Chemistry

S. S. Novikov, A. A. Fainzil’berg, S. A. Shevelev,
I. S. Korsakova, and K. K. Babievskii

Isomerization of Tetranitroalkanes

(Presented by Academician A. V. Topchiev, January 9, 1960)

Recently we showed that 1,1,1,3-tetranitropropane (I) isomerizes to symmetrical tetranitropropane (II) under the action of ammonia in an alcoholic solution (¹)

\[ (\mathrm{NO}_2)_3\mathrm{CCH}_2\mathrm{CH}_2\mathrm{NO}_2 \rightarrow (\mathrm{NO}_2)_2\mathrm{CHCH}_2\mathrm{CH}(\mathrm{NO}_2)_2. \]

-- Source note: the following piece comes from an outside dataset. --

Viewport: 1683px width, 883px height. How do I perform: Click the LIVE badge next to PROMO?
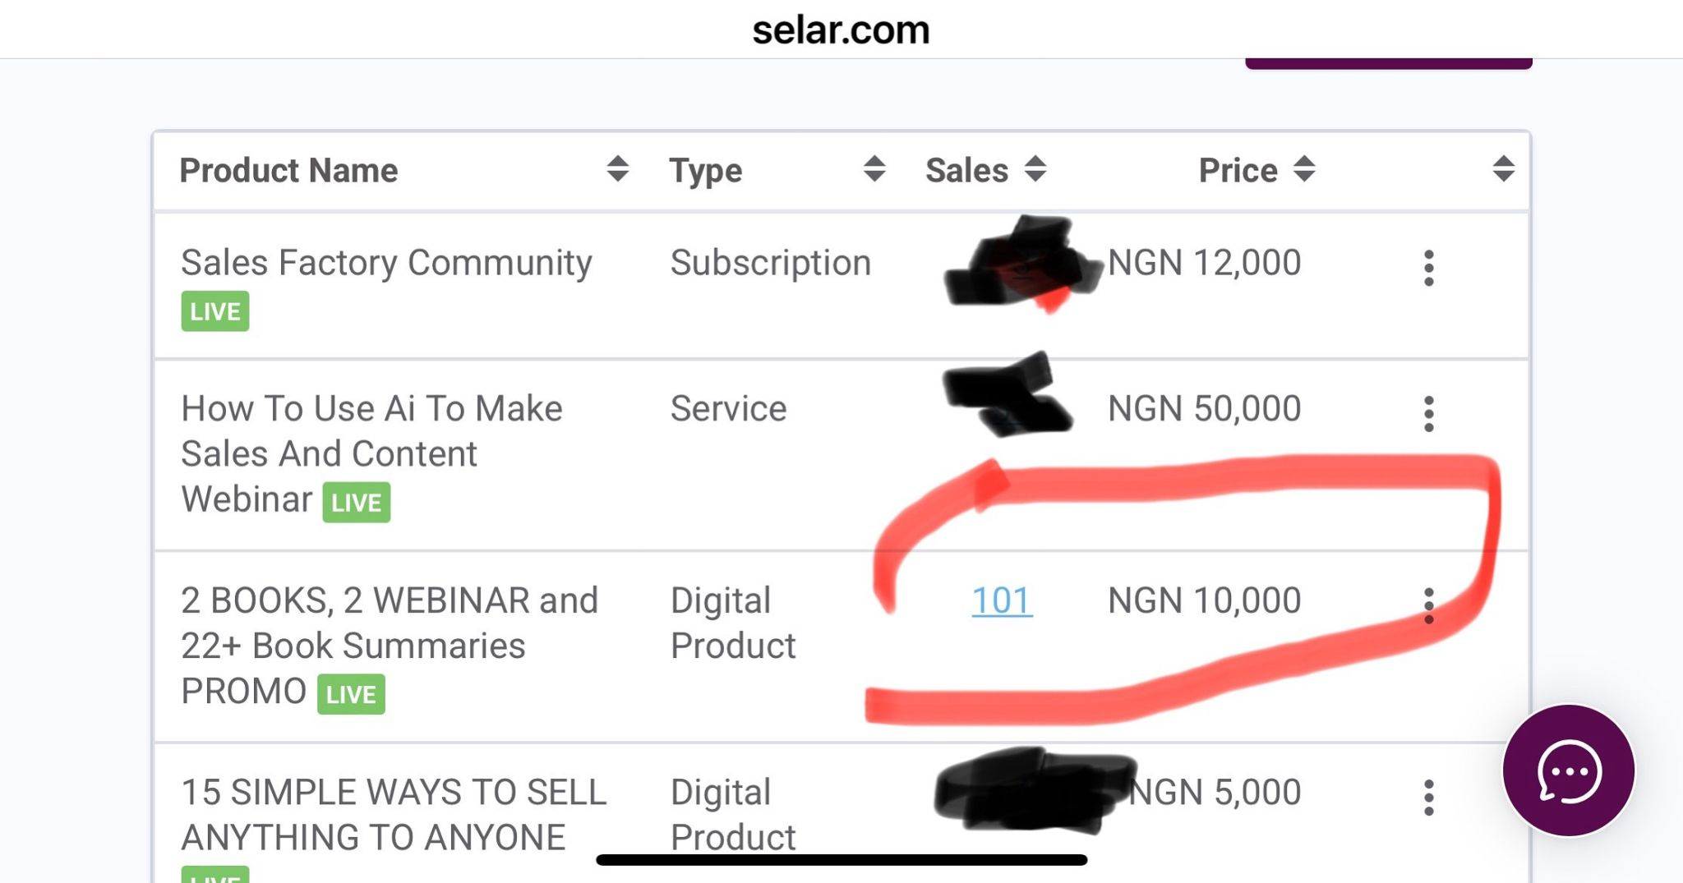pos(351,695)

\[ \text{(I)} \qquad\qquad\qquad\quad \text{(II)} \]

In the present work it was found that 1,1,1,3-tetranitropropane isomerizes to symmetrical tetranitropropane not only in the presence of ammonia, but also under the influence of certain other alkaline agents—potassium acetate and potassium methylate. It should be emphasized here that the nature of the solvent has a substantial influence on the course of the reaction. Thus, if the interaction of 1,1,1,3-tetranitropropane with potassium acetate is carried out in an alcoholic solution, isomerization occurs and 1,1,3,3-tetranitropropane is formed in 33.4% yield*. If, however, the solvent is a mixture of acetone with alcohol, isomerization does not take place, and only cleavage of a nitro group from the initial 1,1,1,3-tetranitropropane occurs, with formation of 1,1,3-trinitropropane. In the presence of potassium methylate (in methanol), 1,1,1,3-tetranitropropane (I) isomerizes to symmetrical tetranitropropane (II) in 10.8% yield.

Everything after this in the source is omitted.